The Economic Data Is as Cloudy as the Outlook

The US economy looks set to disappoint this quarter. A number of economists have lowered their forecast for growth in real gross domestic product due to a widening trade deficit and sluggish consumer spending. An uncertain trade war and tepid labor demand have also clouded the outlook for the rest of 2025. Conflating the two would be a mistake, though.

Much of the first quarter’s weakness is a one-off, and the economy should do substantially better in the subsequent three months. That won’t mean we’re out of the woods. It’s in the second half that recessionary risks will really come to the fore as the White House’s trade policies play out, and the Federal Reserve keeps up its guard against inflation. Expect plenty of market volatility along the way.

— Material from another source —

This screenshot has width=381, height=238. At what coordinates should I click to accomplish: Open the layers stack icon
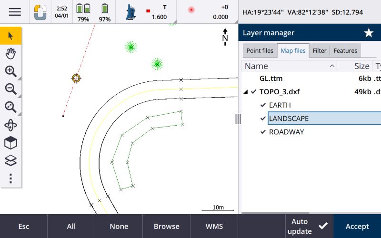[x=10, y=160]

Winter economic activity is often unpredictable because of the weather and flu season, and the first two months of the year were outliers on both fronts. Southern California battled wildfires. Two winter storm systems froze parts of Texas and the southeast in January, with historic snowfall in New Orleans and multiple days of school closures here in metro Atlanta (as a parent, we lost one weekend to snow and then almost the whole week of the Martin Luther King Jr. holiday to ice that refused to melt). Then, a blast of cold air broke temperature records across the Plains and the South in the latter part of February. We have also had the worst flu season in 15 years, keeping people at home when they would typically be out shopping, dining or traveling.

The Trump administration’s spending cuts hurt, too. Domestic airlines all lowered their first-quarter earnings guidance last month. United Airlines Holdings Inc. called out weakness in government travel stemming from the actions of Elon Musk’s Department of Government Efficiency and the uncertainty around a possible government shutdown.

Retail sales disappointed in both January and February. The softness may extend into March if the abrupt 10% drop in the S&P 500 Index in recent weeks crimps high-end spending, an important driver of economic growth last year. (Read this.) The US also had a record trade shortfall in January as companies scrambled to secure foreign goods ahead of any tariffs.